**TASK:** Can you retype the material below word for word, starting at the line that contains "Task: Click the Next button" and ending at the line that contains "pos(1165,762)", with both of those lines included? Leave the pictures out of your answer.

**GIVEN ENTRIES:**
# # # # # # #
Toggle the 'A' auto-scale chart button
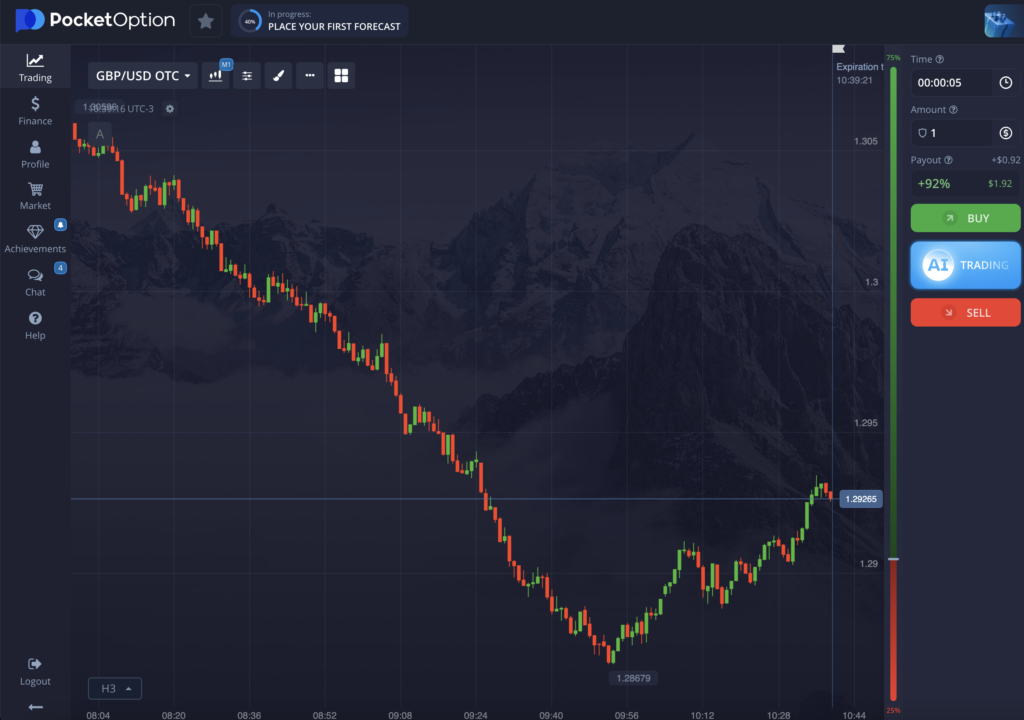Screen dimensions: 1024x720 coord(99,134)
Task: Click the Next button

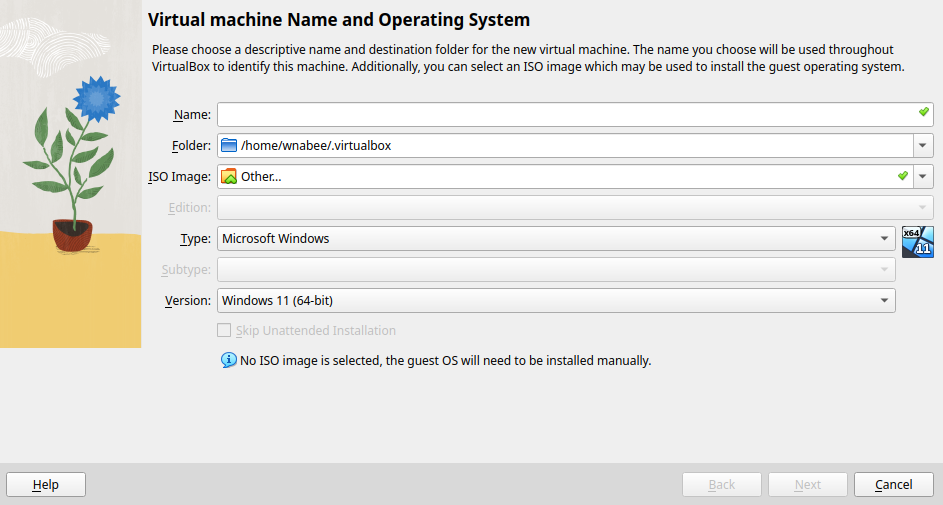Action: [x=808, y=485]
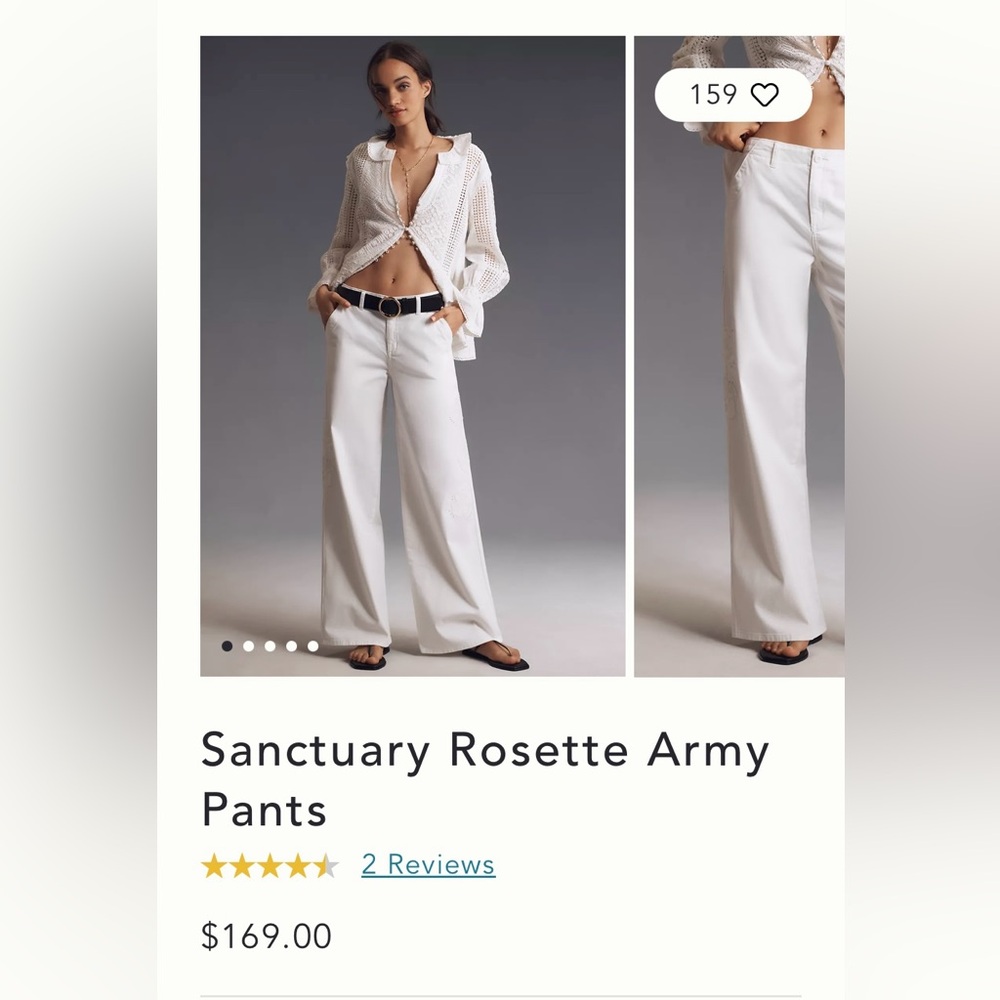Open the 159 favorites count pill
The width and height of the screenshot is (1000, 1000).
pos(733,93)
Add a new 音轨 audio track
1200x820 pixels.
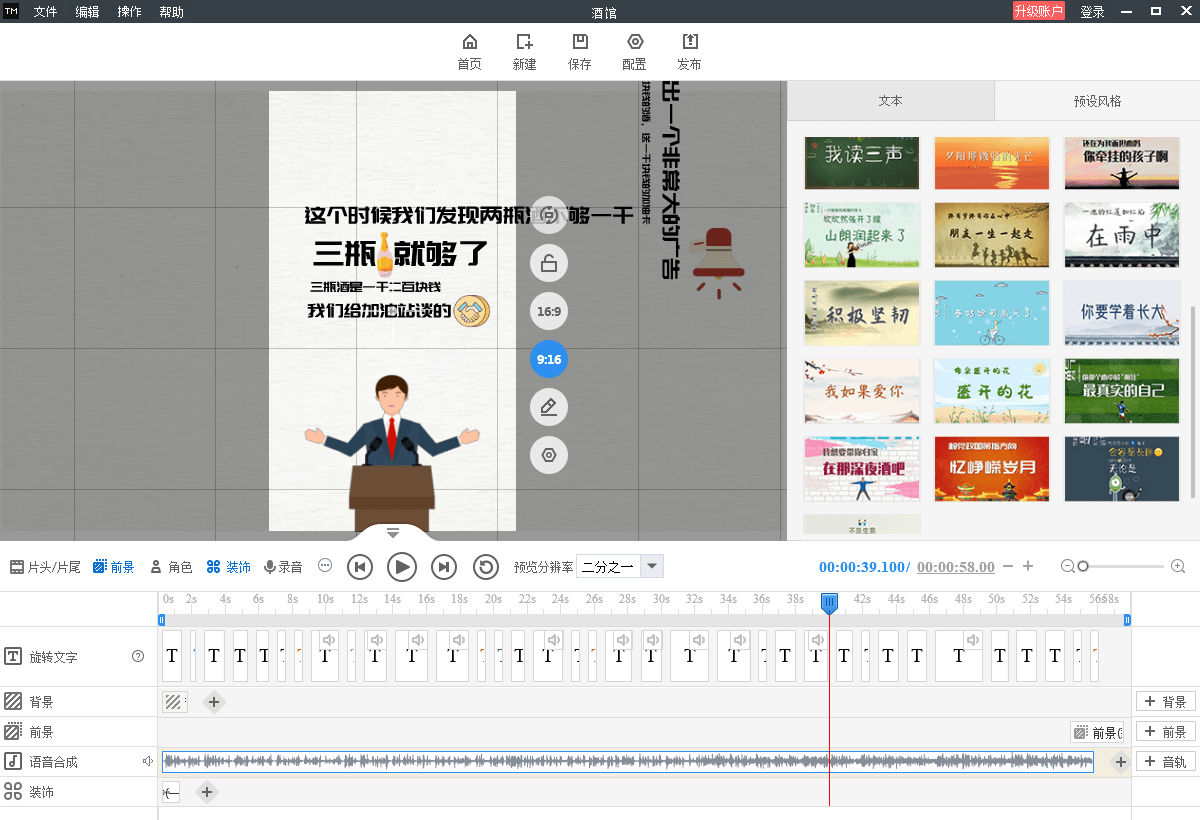pos(1165,762)
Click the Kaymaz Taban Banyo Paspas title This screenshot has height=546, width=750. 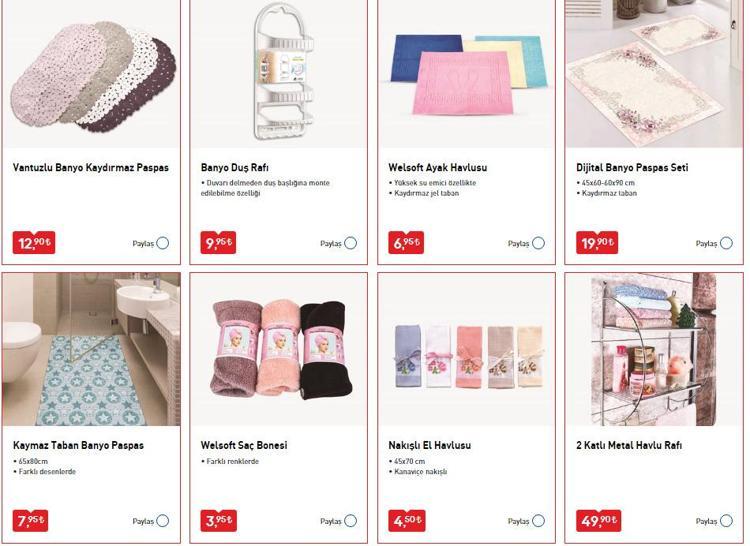click(x=78, y=445)
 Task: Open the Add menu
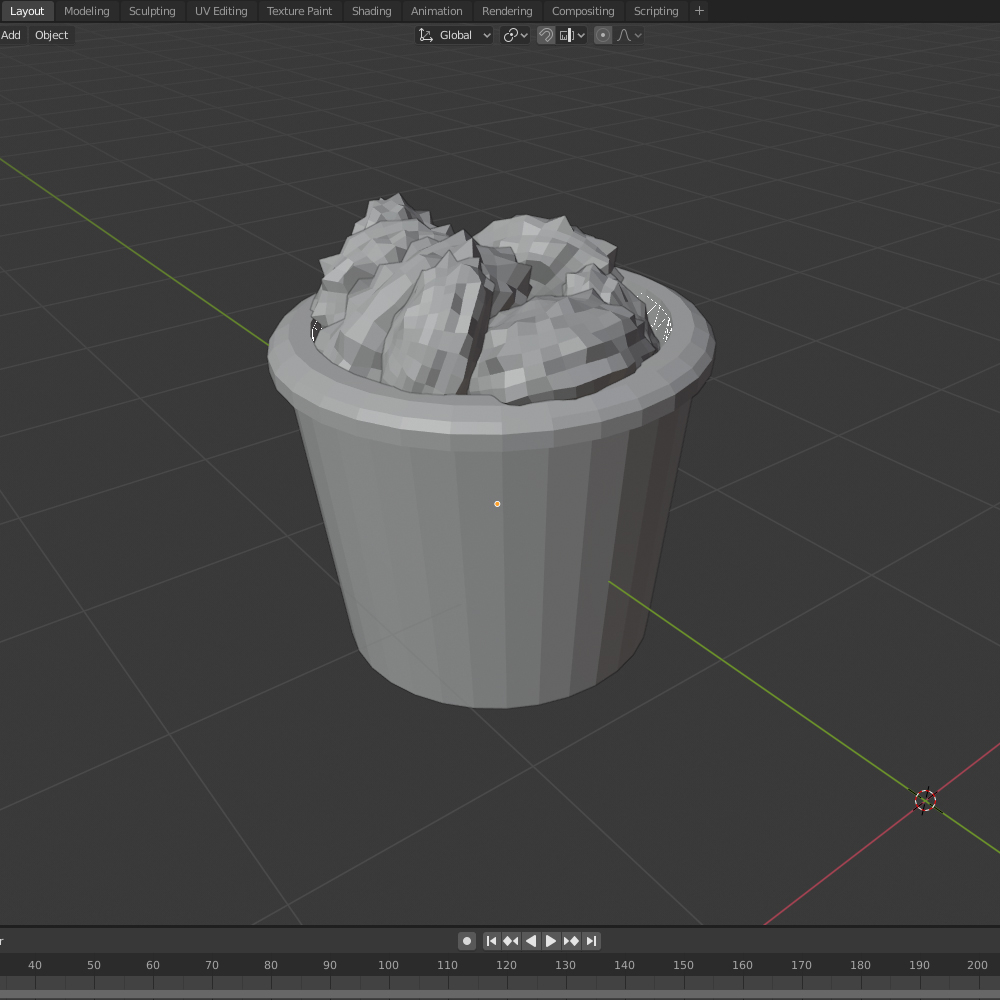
# # # # # # #
**THE COMPLETED TASK:**
Task: Click the Next button

Action: [x=808, y=485]
Open the 159 favorites count pill
The width and height of the screenshot is (1000, 1000).
pos(733,93)
Add a new 音轨 audio track
1200x820 pixels.
pos(1165,762)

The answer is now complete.